Skip to main content

Deploy the GenAI infrastructure

Contributors netapp-tonacki netapp-mwallis netapp-bcammett

You need to deploy the GenAI infrastructure for RAG framework in your environment before you can build FSx for ONTAP knowledge bases and applications for your organization. The primary infrastructure components are the Amazon Bedrock service, a virtual machine instance for the NetApp GenAI engine, and an FSx for ONTAP file system.

The deployed infrastructure can support multiple knowledge bases and chatbots, so you'll typically only need to perform this task once.

Infrastructure details

Your GenAI deployment must be in an AWS region that has Amazon Bedrock enabled. View the list of supported regions

The deployment consists of the following components.

Amazon Bedrock service

Amazon Bedrock is a fully-managed service that enables you to use foundation models (FMs) from leading AI companies via a single API. It also provides the capabilities you need to build secure generative AI applications.

Virtual machine for the NetApp GenAI engine

The NetApp GenAI engine gets deployed during this process. It provides the processing power to ingest the data from your data sources and then write that data in the vector database.

FSx for ONTAP file system

The FSx for ONTAP file system provides the storage for your GenAI system.

A single volume is deployed that will contain the vector database that stores the data that has been generated by the foundational model based on your data sources.
++++++++++++++++++++
◆ Your assignment
Reproduce the passage of the page on deploying the GenAI infrastructure from "The deployment consists" up to and including "the vector database.", word for word.

◆ Source data
++++++++++++++++++++
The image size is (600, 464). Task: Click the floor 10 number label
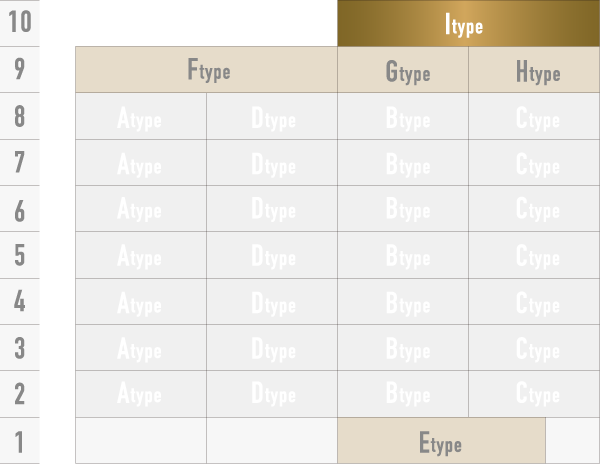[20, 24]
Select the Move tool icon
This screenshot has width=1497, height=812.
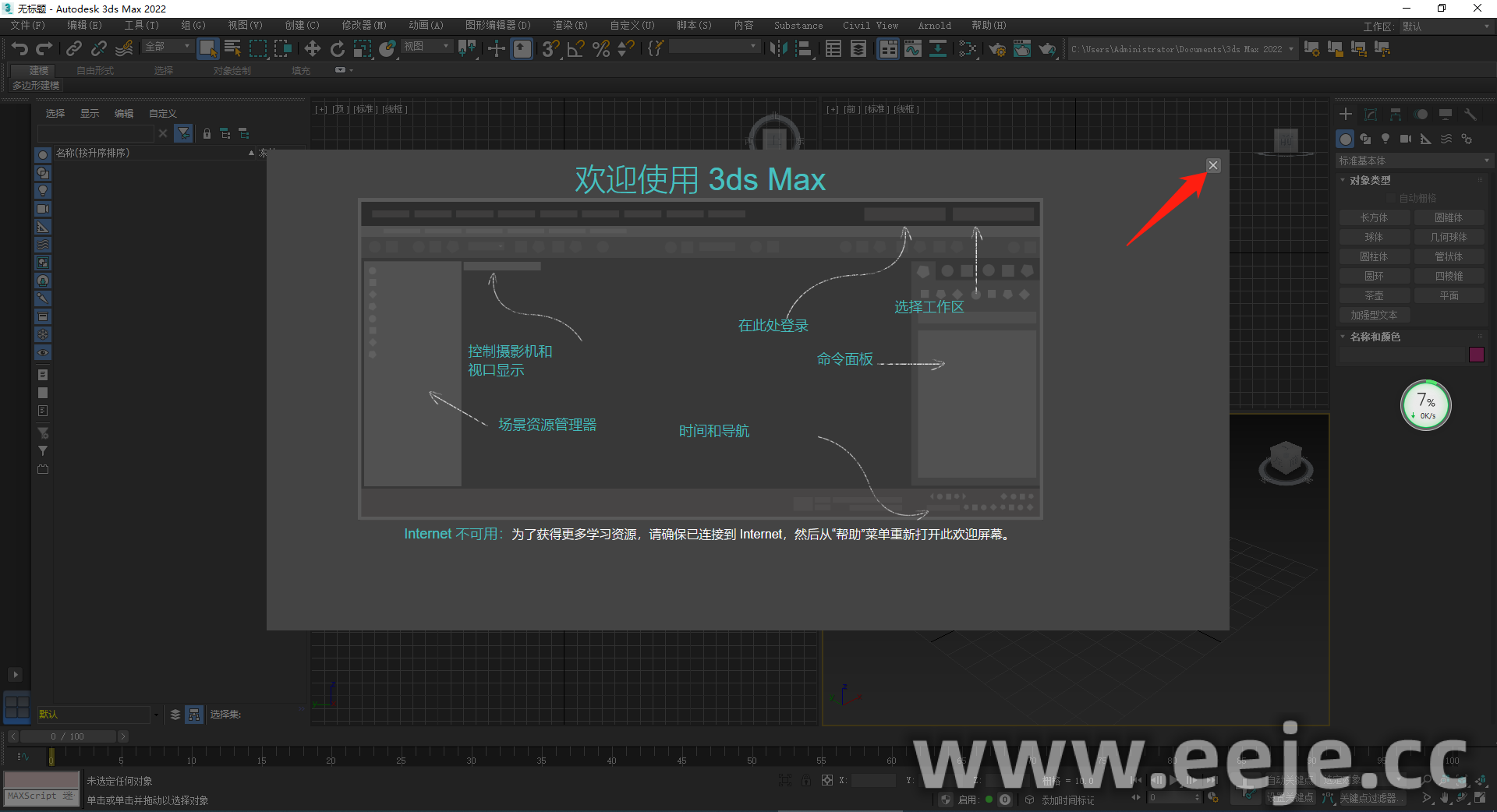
++++++++++++++++++++
◆ Response to this exercise
The deployment consists of the following components.

Amazon Bedrock service

Amazon Bedrock is a fully-managed service that enables you to use foundation models (FMs) from leading AI companies via a single API. It also provides the capabilities you need to build secure generative AI applications.

Virtual machine for the NetApp GenAI engine

The NetApp GenAI engine gets deployed during this process. It provides the processing power to ingest the data from your data sources and then write that data in the vector database.